┌─ Information shown

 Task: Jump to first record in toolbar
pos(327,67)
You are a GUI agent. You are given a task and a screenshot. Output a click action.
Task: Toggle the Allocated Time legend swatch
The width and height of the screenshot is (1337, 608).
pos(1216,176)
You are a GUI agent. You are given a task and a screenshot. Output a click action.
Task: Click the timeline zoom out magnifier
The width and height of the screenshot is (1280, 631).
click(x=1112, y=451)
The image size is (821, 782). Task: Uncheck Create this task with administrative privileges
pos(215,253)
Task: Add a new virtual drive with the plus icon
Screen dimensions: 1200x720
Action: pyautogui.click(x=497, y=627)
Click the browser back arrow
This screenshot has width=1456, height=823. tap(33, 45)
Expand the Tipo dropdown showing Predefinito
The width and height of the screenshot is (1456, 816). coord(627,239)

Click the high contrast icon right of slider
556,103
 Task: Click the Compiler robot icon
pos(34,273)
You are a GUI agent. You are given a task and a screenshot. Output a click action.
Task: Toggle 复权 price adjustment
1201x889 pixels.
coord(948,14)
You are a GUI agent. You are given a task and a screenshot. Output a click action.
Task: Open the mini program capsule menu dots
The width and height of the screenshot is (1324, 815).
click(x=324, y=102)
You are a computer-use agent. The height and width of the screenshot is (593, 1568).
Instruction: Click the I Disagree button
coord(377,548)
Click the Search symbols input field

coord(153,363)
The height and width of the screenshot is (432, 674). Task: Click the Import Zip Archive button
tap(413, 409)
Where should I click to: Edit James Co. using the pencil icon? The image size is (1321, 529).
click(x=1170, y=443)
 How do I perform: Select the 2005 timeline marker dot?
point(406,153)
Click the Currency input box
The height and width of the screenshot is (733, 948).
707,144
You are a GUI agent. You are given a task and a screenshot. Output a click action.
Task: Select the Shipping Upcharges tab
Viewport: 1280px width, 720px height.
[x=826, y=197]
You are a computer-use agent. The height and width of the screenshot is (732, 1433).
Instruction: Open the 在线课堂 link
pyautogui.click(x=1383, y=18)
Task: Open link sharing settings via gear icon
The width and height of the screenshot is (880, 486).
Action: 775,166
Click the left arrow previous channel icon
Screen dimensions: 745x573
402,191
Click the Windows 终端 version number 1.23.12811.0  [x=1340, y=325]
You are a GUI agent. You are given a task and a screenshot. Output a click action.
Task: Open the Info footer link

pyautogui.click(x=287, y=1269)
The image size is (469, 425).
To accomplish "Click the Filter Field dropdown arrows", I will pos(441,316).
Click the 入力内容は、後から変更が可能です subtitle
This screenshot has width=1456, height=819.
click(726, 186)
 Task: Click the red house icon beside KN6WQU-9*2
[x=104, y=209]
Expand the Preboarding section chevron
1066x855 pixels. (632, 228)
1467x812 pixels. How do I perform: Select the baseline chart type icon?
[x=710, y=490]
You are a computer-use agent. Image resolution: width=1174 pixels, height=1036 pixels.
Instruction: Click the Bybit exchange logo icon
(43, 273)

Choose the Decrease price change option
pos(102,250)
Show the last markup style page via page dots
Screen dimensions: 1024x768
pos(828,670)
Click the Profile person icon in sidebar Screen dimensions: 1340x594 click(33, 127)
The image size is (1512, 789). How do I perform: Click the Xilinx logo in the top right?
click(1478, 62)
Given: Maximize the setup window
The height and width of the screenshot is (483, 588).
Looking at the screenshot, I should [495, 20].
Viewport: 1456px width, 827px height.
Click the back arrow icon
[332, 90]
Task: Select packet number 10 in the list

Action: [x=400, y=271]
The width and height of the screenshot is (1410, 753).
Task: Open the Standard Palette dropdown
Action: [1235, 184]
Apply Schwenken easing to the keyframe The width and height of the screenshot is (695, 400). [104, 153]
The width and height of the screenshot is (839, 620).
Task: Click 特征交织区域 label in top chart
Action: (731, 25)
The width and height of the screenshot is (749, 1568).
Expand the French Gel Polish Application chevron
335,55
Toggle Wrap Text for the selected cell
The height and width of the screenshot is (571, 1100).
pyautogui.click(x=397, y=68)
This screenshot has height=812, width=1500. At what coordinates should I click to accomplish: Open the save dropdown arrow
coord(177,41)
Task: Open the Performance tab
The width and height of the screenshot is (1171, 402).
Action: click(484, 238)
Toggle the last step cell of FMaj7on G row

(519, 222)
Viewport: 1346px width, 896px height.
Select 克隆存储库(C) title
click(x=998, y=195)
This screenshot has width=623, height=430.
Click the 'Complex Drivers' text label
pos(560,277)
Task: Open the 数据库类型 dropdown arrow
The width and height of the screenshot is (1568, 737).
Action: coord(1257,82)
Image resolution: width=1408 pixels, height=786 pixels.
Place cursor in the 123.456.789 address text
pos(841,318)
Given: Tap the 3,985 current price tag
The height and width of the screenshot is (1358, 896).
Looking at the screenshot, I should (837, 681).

└─

Directions for this task | Count the lines in the data that contain the string "resolution", and give nothing but that number.

Solution | 2